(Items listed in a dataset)
==*==

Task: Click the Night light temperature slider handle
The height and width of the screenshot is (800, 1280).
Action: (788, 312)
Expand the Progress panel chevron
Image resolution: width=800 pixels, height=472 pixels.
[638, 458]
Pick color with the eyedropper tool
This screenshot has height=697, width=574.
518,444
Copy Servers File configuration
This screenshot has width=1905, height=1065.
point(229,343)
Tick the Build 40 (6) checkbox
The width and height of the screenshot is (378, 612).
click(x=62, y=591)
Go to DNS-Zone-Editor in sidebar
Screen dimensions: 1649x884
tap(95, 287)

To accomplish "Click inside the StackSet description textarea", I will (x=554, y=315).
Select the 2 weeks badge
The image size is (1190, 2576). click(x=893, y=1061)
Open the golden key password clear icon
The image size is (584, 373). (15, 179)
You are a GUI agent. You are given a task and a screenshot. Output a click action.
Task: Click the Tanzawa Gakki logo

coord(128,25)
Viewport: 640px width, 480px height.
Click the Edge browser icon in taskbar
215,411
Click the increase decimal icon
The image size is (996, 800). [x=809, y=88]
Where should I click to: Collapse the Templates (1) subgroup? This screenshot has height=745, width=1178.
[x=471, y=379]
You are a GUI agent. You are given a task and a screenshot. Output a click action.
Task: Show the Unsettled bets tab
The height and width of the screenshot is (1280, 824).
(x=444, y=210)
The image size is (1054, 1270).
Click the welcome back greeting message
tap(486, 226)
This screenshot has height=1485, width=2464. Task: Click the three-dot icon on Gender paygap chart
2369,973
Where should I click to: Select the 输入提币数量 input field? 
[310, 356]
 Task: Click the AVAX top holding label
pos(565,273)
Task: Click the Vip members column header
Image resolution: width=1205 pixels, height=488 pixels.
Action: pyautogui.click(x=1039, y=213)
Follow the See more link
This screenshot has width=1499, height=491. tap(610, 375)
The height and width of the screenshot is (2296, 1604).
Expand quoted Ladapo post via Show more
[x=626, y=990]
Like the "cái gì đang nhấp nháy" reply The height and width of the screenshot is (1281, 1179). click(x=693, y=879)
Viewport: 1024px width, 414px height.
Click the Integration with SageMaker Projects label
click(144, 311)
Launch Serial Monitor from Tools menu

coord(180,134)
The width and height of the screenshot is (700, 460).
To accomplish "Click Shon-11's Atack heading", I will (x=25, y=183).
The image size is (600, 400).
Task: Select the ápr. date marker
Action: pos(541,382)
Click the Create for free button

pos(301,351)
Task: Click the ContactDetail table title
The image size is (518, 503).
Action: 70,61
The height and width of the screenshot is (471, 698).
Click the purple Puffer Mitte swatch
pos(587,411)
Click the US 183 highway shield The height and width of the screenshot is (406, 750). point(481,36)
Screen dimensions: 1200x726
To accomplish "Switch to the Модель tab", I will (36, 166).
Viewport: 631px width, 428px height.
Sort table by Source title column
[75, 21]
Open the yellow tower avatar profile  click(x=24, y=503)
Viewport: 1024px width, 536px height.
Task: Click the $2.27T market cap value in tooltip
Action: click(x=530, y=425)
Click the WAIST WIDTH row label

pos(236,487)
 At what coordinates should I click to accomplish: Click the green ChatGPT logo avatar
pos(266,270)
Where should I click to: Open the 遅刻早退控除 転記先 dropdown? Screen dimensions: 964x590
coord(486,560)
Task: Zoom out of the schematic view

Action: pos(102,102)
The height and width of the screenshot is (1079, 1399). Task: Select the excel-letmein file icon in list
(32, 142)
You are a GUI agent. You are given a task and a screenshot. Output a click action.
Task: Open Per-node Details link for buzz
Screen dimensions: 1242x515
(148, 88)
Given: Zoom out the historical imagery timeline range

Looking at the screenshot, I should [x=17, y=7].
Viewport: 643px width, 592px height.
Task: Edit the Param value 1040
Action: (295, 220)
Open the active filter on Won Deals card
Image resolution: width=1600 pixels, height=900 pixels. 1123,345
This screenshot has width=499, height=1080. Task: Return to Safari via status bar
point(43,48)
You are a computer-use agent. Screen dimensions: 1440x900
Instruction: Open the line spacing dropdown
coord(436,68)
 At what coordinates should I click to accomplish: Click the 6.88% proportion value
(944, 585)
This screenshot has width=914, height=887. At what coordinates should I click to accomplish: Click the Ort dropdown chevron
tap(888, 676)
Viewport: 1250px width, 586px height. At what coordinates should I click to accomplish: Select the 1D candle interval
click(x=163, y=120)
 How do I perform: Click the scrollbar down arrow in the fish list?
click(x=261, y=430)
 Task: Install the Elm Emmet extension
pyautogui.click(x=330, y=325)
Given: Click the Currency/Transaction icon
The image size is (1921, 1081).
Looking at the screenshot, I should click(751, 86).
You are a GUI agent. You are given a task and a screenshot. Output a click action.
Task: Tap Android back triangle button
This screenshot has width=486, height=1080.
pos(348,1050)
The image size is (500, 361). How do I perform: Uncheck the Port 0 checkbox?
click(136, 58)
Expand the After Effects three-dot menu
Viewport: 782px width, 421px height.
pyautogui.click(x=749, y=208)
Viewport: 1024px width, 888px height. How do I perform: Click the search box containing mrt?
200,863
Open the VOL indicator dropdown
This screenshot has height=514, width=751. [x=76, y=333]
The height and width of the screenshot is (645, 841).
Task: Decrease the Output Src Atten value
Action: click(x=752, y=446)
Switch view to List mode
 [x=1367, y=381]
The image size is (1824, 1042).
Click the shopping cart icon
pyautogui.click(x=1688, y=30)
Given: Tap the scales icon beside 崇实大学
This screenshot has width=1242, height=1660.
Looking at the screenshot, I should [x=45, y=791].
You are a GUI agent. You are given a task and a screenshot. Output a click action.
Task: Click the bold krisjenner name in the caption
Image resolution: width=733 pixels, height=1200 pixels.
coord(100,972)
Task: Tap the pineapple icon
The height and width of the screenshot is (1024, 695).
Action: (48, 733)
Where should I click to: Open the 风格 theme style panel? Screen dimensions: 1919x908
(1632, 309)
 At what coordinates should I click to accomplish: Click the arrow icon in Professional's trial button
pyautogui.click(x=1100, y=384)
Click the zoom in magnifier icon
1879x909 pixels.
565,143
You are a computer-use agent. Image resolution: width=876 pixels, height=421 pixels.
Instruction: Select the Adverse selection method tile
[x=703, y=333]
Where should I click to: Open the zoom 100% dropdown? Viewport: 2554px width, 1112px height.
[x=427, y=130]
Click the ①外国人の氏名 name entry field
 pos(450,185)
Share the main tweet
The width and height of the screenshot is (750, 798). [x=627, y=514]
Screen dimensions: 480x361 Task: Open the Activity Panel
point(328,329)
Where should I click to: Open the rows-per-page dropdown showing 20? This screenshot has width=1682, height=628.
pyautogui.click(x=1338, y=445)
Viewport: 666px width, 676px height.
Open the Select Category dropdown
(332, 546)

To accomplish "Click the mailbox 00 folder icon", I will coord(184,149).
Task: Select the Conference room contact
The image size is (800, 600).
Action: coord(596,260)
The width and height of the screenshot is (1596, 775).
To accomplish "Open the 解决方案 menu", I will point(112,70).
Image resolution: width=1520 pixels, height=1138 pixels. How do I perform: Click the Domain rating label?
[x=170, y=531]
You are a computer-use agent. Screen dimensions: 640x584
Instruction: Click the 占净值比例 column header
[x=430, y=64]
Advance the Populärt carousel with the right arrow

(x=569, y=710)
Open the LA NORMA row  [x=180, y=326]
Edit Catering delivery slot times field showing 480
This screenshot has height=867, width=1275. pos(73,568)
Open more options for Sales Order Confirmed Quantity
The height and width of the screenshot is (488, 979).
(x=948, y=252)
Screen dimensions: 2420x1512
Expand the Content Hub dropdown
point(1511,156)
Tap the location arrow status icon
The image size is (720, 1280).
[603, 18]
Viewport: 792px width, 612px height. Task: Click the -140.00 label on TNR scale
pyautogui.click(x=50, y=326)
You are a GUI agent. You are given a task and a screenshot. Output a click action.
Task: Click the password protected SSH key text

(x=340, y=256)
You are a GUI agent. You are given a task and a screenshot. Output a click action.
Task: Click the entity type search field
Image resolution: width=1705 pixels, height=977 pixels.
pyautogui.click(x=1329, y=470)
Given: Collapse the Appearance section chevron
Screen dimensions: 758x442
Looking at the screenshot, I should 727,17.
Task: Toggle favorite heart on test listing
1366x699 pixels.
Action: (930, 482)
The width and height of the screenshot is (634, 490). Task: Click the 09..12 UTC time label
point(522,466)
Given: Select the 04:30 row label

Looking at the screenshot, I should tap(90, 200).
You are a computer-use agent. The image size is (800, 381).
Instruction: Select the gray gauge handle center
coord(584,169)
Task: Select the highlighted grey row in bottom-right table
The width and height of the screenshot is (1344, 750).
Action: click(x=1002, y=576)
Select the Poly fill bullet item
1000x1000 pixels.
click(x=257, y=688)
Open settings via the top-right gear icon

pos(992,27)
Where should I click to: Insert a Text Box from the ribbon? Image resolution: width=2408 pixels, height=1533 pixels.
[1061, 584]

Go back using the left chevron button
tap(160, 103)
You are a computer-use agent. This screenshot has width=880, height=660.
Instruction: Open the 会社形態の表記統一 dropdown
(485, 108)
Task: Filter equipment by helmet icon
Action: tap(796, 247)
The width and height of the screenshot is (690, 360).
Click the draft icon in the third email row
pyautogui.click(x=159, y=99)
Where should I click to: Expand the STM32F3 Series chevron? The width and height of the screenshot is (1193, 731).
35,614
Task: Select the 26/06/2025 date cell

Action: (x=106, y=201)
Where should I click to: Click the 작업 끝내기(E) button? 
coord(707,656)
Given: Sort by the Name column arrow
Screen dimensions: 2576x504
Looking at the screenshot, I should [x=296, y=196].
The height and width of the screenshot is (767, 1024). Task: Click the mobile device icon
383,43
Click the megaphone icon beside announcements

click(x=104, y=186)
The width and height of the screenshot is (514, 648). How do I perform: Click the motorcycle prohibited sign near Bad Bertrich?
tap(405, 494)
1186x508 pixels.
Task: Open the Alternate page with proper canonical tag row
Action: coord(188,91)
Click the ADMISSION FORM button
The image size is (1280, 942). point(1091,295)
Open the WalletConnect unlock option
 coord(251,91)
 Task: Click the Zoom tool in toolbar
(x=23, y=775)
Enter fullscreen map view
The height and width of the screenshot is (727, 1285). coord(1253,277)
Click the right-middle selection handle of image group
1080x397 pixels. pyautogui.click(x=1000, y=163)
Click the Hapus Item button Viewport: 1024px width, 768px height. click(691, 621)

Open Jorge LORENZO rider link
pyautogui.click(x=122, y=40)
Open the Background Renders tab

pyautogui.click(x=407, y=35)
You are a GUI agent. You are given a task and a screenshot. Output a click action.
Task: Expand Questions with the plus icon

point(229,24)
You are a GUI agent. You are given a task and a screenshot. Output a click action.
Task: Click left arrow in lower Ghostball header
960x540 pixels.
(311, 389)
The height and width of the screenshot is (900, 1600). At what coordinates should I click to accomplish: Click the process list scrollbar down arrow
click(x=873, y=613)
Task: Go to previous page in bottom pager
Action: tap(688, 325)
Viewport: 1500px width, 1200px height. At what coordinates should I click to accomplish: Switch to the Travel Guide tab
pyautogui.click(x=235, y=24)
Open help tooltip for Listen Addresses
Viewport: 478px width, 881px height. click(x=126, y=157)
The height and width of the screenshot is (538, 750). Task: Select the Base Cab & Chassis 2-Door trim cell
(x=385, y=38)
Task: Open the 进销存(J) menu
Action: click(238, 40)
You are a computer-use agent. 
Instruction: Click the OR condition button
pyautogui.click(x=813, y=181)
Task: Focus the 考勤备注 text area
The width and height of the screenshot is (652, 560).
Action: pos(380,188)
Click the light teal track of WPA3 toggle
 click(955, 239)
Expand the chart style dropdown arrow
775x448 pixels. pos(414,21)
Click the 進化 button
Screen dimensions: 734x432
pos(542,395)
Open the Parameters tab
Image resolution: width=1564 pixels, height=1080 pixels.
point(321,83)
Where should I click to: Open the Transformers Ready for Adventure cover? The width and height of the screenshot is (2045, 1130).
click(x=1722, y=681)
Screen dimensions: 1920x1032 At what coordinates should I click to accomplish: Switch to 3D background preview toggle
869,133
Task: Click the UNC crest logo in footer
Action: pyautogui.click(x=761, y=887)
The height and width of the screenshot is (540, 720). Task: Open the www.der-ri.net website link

==*==

> _What you should do_: Go through the records above and, whenever a line includes the word "computer", copy it.

> _Answer to this exercise_:
You are a computer-use agent. Screen dimensions: 1440x900
You are a computer-use agent. Image resolution: width=876 pixels, height=421 pixels.
You are a computer-use agent. Screen dimensions: 640x584
You are a computer-use agent. The image size is (800, 381).
You are a computer-use agent. This screenshot has width=880, height=660.
You are a computer-use agent. 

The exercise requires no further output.